33 thoughts on “The Inventiveness of People in Trying Economic Circumstances”

  1. Keith, preceding this post is one titled “Weekend Film Recommendation: …etc.”

    When you do this to us, I think you should be required to use the title “Weekend Groan: …etc.”

  2. Hail, peerless Pun! thou last and best,
    Most rare and excellent bequest
    Of dying idiot to the wit
    He died of, rat-like, in a pit!

    Thyself disguised, in many a way
    Thou let’st thy sudden splendor play,
    Adorning all where’er it turns,
    As the revealing bull’s-eye burns,
    Of the dim thief, and plays its trick
    Upon the lock he means to pick.

    Yet sometimes, too, thou dost appear
    As boldly as a brigadier
    Tricked out with marks and signs, all o’er,
    Of rank, brigade, division, corps,
    To show by every means he can
    An officer is not a man;
    Or naked, with a lordly swagger,
    Proud as a cur without a wagger,
    Who says: “See simple worth prevail-
    All dog, sir-not a bit of tail!”

    ‘T is then men give thee loudest welcome,
    As if thou wert a soul from Hell come.

    O obvious Pun! thou hast the grace
    Of skeleton clock without a case-
    With all its boweling displayed,
    And all its organs on parade.

    Dear Pun, you’re common ground of bliss,
    Where _Punch_ and I can meet and kiss;
    Than thee my wit can stoop no low’r-
    No higher his does ever soar.

    - Ambrose Bierce

  3. Normally I can spot you going into a setup but you caught me today. And without coffee. Argh!!!

    1. Exactly the same here. I’ve even had a number of false positives.
      But it’s been long enough since the last similar post that I had been lulled into complacency. Argh!!!

        1. that rather depends on one’s Spanish! Perhaps this will be the final indignity to finally get me taking classes again.

  4. I always love these unexpected puns. Thank you for making the Internet a little more light-hearted during these depressing times.

  5. TWO points for the Mother Teresa shaggy dog setup tone, and ONE for making us click below the fold to, in a way, PUNish our own selves.

  6. What’s the actual category for the humor here. Shaggy dog, with ‘play on words’ punch line? “Never the mane shall tweet” is pun-esque, but not really a pun, is it?

          1. “Never the mane shall tweet” fills the spoonerism bill, but the rest of the punch line doesn’t.

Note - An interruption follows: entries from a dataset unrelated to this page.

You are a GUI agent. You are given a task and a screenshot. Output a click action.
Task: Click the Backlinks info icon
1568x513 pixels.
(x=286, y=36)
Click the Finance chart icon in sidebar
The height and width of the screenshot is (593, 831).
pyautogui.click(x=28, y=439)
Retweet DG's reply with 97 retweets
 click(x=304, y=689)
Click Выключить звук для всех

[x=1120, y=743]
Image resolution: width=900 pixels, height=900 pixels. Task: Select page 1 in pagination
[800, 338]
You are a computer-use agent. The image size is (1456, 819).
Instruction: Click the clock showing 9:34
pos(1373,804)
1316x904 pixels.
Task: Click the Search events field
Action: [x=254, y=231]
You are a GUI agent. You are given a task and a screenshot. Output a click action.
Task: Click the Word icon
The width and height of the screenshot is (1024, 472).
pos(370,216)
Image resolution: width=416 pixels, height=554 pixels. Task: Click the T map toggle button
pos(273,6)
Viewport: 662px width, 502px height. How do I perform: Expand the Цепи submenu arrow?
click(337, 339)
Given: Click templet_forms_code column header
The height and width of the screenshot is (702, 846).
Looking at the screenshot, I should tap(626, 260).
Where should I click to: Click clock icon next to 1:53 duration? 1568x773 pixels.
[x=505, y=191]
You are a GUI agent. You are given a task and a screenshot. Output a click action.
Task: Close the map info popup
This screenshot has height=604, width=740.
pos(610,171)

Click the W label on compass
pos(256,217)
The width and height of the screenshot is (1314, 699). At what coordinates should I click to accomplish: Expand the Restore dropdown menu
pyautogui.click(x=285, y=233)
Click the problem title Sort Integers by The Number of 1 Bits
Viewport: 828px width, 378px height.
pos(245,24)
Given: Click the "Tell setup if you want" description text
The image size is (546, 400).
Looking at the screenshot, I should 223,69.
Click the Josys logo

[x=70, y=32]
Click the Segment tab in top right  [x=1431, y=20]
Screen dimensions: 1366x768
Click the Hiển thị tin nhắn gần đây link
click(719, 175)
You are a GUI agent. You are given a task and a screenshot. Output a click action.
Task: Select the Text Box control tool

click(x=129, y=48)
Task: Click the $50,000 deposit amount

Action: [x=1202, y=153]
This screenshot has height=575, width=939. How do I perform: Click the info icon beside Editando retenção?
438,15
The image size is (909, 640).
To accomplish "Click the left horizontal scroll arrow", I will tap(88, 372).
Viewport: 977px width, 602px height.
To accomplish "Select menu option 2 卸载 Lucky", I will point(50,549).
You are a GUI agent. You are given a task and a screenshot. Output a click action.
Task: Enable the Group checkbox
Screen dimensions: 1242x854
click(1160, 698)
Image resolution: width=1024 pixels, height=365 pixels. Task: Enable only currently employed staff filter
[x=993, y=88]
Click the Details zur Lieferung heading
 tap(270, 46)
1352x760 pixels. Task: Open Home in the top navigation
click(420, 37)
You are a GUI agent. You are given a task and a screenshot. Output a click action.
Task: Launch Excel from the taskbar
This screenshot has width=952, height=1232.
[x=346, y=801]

            I want a WORD for this comedy situation. Buggin’ me man.

            Spin out a shaggy dog set up, then use words from that setup to create a somewhat sensible punch line whose words merely rhyme with the words of a well-known phrase/aphorism/saying. Needs a word.

            The funny part of a shaggy dog is being gulled into investing some time into a story; slipping into the belief that you’re about to get a satisfying conclusion, then only getting a wet noodle. The punch line can’t be silence, it has to be at least a wet noodle. But it can be as little as little can be, to riff off Ed Grimley.

            Shortest shaggy dog I know of:

            “Hey, guess what?”

            “What?”

            “Poopy butt.”

          2. ferd,

            The Wikipedia entry for the old BBC program My Word! links to another entry for a shaggy-dog set-up with a PUNchline: a Feghoot. But we COULD just call it a “Harumphreys” and be done with it:)

            -TP

  7. A former word pun champion’s funny, erudite, and provocative exploration of puns, the people who make them, and this derided wordplay’s remarkable impact on history.
    The Pun Also Rises: How the Humble Pun Revolutionized Language, Changed History, and Made Wordplay More Than Some Antics

  8. Let me ruin a few more:
    I left my harp in Sam Clam’s Disco.
    These are the tines the fry men’s sole.

    1. “Don’t hatchet your count before he chickens” is pretty stale.

      As is, “Leave no tern unstoned.”

      But then there’s “Knick-knack, Patty Wack, give the frog a loan. His old man’s a Rolling Stone.”

      “The tines that fry men’s sole” is new to me. I love it.

    2. Or “I left my art in Sam Frank’s disco”

      Chess nuts boasting in an open foyer…

      Never put all your Basques in one exit…

      It’s a long way to tip a Rary…

      Silly rabbi - kicks are for Trids!